4.4 Korelasi fisiologis ART
Secara teoritis, jantan harus menyesuaikan ukuran ejakulasi sehubungan dengan risiko dan intensitas persaingan sperma (Montgomerie & Fitzpatrick, 2019 ) dan roamers harus lebih banyak berinvestasi dalam sifat sperma (Dougherty et al., 2022 ; Kustra & Alonzo, 2020 ). Dalam penelitian kami, GSI lebih tinggi untuk roamers meskipun berat testis rata-rata dan jumlah sperma tidak berbeda antara ART, yang terakhir sesuai dengan tinjauan terbaru (Dougherty et al., 2022 ; Kustra & Alonzo, 2020 ; tetapi sebagian besar penelitian vertebrata berasal dari ikan). Hasil penelitian kami menunjukkan bahwa ikan roamer meningkatkan ukuran atau frekuensi ejakulasi (Montgomerie & Fitzpatrick, 2019 ), mirip dengan ikan sneaker yang memiliki testis lebih besar daripada ikan non-sneaker (Dougherty et al., 2022 ; Montgomerie & Fitzpatrick, 2019 ). Ikan teritorial mungkin tidak mampu memenuhi kebutuhan energi yang diperlukan untuk mempertahankan peningkatan ukuran testis saat mereka mengalokasikan energi untuk berpacaran dan mempertahankan wilayah mereka (Montgomerie & Fitzpatrick, 2019 ).

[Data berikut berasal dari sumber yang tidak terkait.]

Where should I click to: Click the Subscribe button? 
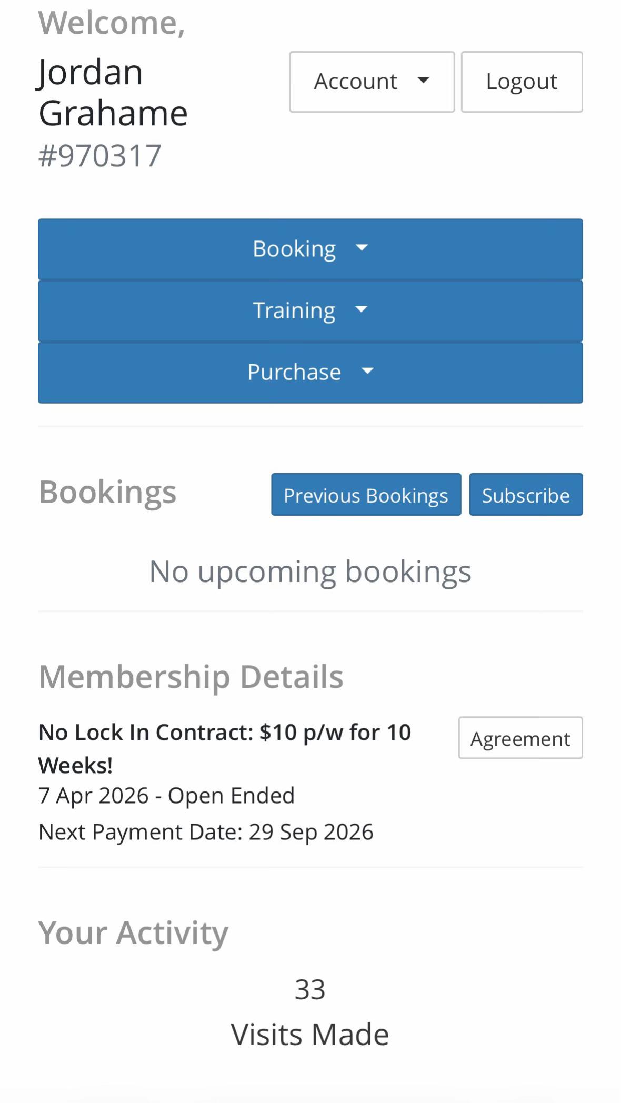click(x=526, y=495)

Jumlah sperma dan ukuran tubuh hewan tidak berbeda antara ART jantan. Pada tikus belang, jantan ART berinvestasi secara merata pada sperma (Schradin et al., 2012 ) dan di seluruh taksa, tidak ada perbedaan signifikan pada sifat sperma (kepadatan sperma, volume atau jumlah) (Dougherty et al., 2022 ; Kustra & Alonzo, 2020 ). Dalam penelitian kami, mungkin saja kualitas sperma, komponen cairan mani atau hormon (Kustra & Alonzo, 2020 ), daripada kuantitas sperma, mungkin sedang dalam seleksi, sesuatu yang harus diuji dalam penelitian di masa mendatang. ART jantan dapat berbeda dalam alokasi sperma atau komposisi cairan mani dan bukan pengeluaran sperma (Dougherty et al., 2022 ), sehingga roamer mengalokasikan lebih banyak sperma atau cairan mani per kopulasi untuk meningkatkan kemungkinan pembuahan mereka atau menurunkan kinerja sperma jantan dominan, masing-masing (Dougherty et al., 2022 ). Atau, mungkin saja para pengembara tidak berinvestasi lebih banyak pada sperma karena adanya trade-off (misalnya trade-off energi; diulas dalam Kustra & Alonzo, 2020 ).
5 KESIMPULAN
Secara keseluruhan, di sini kami memberikan bukti kuat bahwa ART pada Mus musculus jantan ada dan bahwa, sementara jantan teritorial memiliki probabilitas reproduksi yang lebih tinggi, ART memiliki kebugaran rata-rata yang sama. Kami selanjutnya menunjukkan ART bervariasi secara signifikan dalam rentang hidup individu sebagai respons terhadap fitur sosial (OSR dan ukuran populasi) dan intrinsik (massa dan usia), dan untuk menunjukkan perbedaan dalam ukuran testis tetapi tidak dalam jumlah sperma. Yang terpenting, hasil kami menunjukkan bahwa tikus jantan menunjukkan ART plastis secara fenotip, yang tetap dapat dijelaskan oleh perbedaan antar individu dari waktu ke waktu (pengulangan). Apakah seleksi seksual lebih banyak bertindak dalam taktik daripada di antara, sebagai akibat dari varians yang lebih tinggi dalam kebugaran di antara jantan yang sebagian besar ditemukan sebagai pengembara, adalah topik yang harus dieksplorasi oleh penelitian di masa mendatang.